Впуская читателя в свою творческую лабораторию, Бродский на наших глазах предаётся поискам «точного слова, точного выражения», перебирая варианты синонимов, анафор, аллитераций, антонимов, не всегда расшифровывая результаты своих изысканий: «Так скорбим, но хороним, / переходим к делам, / чтобы смерть, как синоним, разделить пополам» («Строфы»), статуи или пустые ниши — «если не святость, то хоть её синоним» («Новая жизнь»), «я вывожу слова “факел”, “фитиль”, “светильник”, а не точку» («Римские элегии»), «с уст вместо радостного “виват!” срывается “виноват”» («Fin de Siecle» — «Конец века»), на монументе «начертано: завоеватель. / Но читается как “завыватель”. А в полдень — как “забыватель”» («Элегия»). Поэт избегает тавтологий («страх тавтологии — гарантия благополучья»), думает о «любви звука к смыслу», предлагает графические вариации слова — «мостовую пересекаешь с риском быть заплеванным насмерть» и прибегает ещё к более смелому эксперименту — «усекновению» слова: «Тихотворение моё, моё немое», как бы воплощая буквально «ломоть отрезанный» стихотворения («Часть речи»).
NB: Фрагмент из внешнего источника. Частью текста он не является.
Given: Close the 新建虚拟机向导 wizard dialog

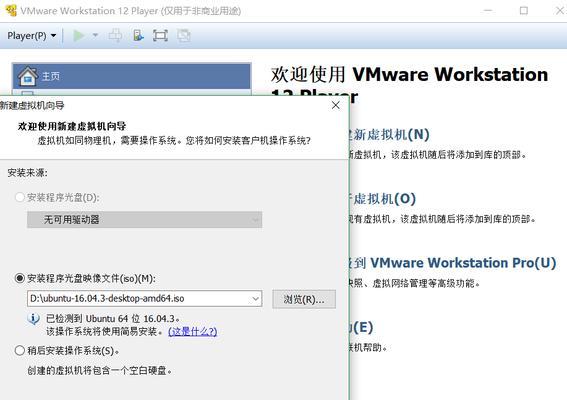Looking at the screenshot, I should coord(336,105).
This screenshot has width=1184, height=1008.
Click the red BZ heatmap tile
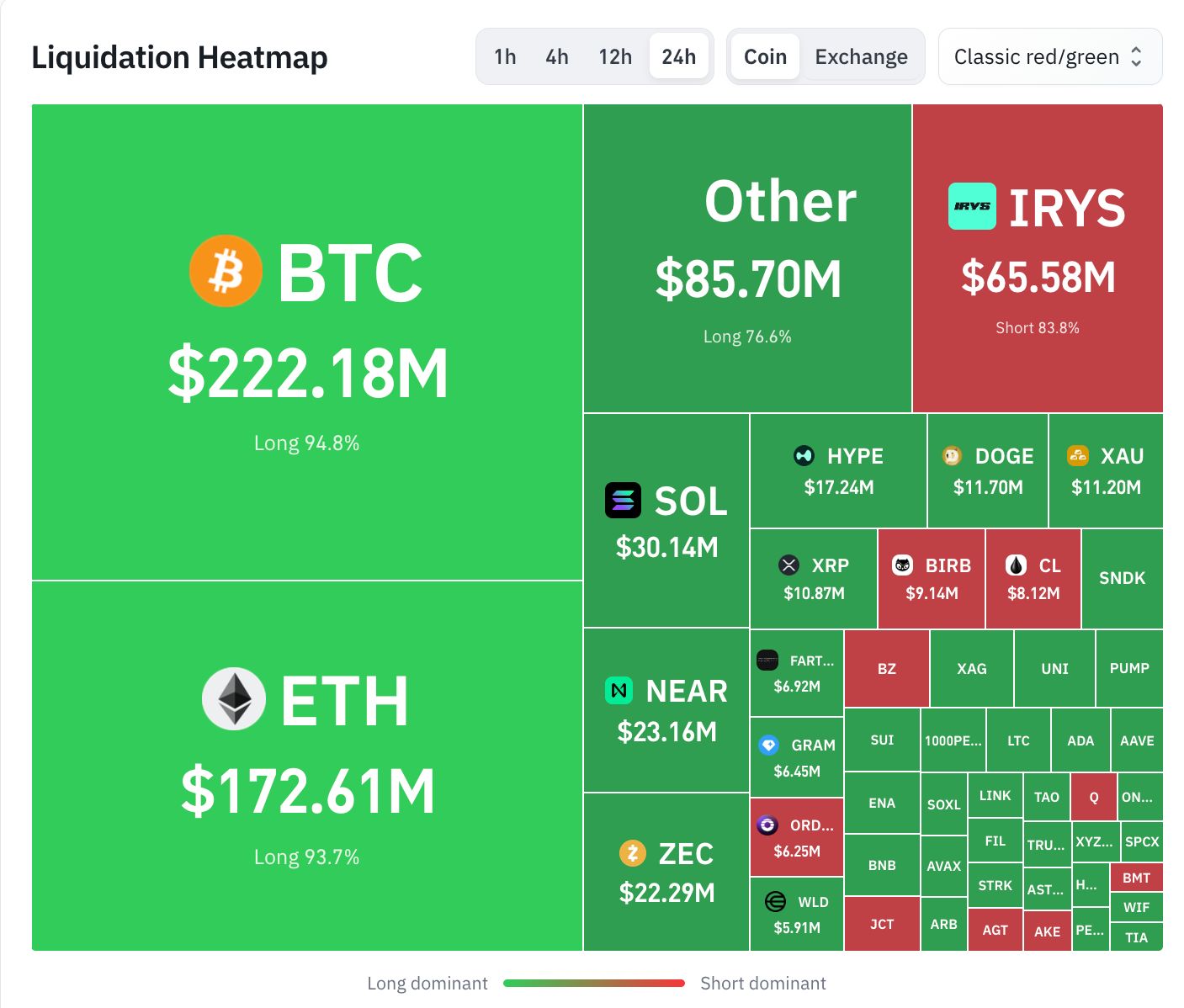887,668
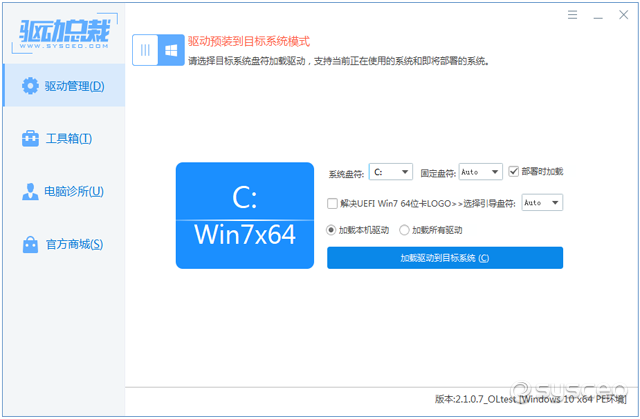Select the Windows logo mode icon
The image size is (640, 419).
tap(171, 50)
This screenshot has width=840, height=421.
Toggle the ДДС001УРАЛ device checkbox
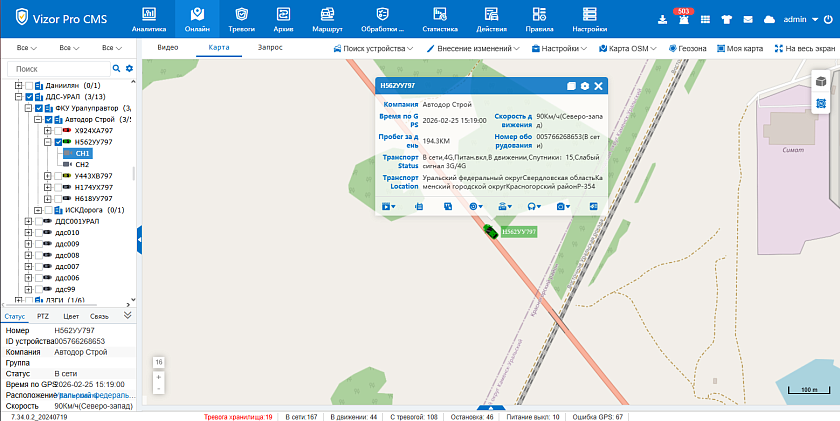[x=38, y=221]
Сформулировав чрезвычайно важный для себя тезис: «От всего человека вам остаётся часть речи», Бродский имел ввиду вообще человеческую речь и в частности художественную, которая долговечнее человека (ср. ахматовское «и долговечней царственное слово»). Но в его поэзии употребляются и грамматические термины частей речи. Особое предпочтение отдаётся глаголам (есть даже целое стихотворение «Глаголы», 1960) с упоминанием всех его времен: «глаголы в длинной очереди к “л”», «помесь прошлого с будущим — простым грамматическим “был” и “буду” в настоящем продолженном», «глагол, созданный смертью», и из существительных тоже выглядывают глаголы («О как из существительных глаголет!»).

Из местоимений выбираются «я», «ты», «мы» — «я взбиваю подушку мычащим “ты”» («Ниоткуда с любовью…»), «с уст моих в разговоре стало порой срываться / личное местоимение множественного числа» («Вертумн»). Обращается внимание и на употребление союзов, частиц и предлогов: «По-русски “И” — всего простой союз, / который числа действий в речи множит» (1963), «либо» — «форма тождества двух вариантов» и «кошмар пророков» (1968); «до» звучит как временное «от» (1984), «мир, следящий зорче птиц <…> за ужимками частиц» (1983 — двоякий смысл: словесная частица и часть целого). В одном ряду выступают части тела, речи, слова — «теряя волосы, зубы, глаголы, суффиксы» (1972). А крики дублинских чаек, хотя и названные «монологом», свидетельствуют о «конце грамматики», о замене длиннот букв «чистой нечеловеческой нотой» (1990).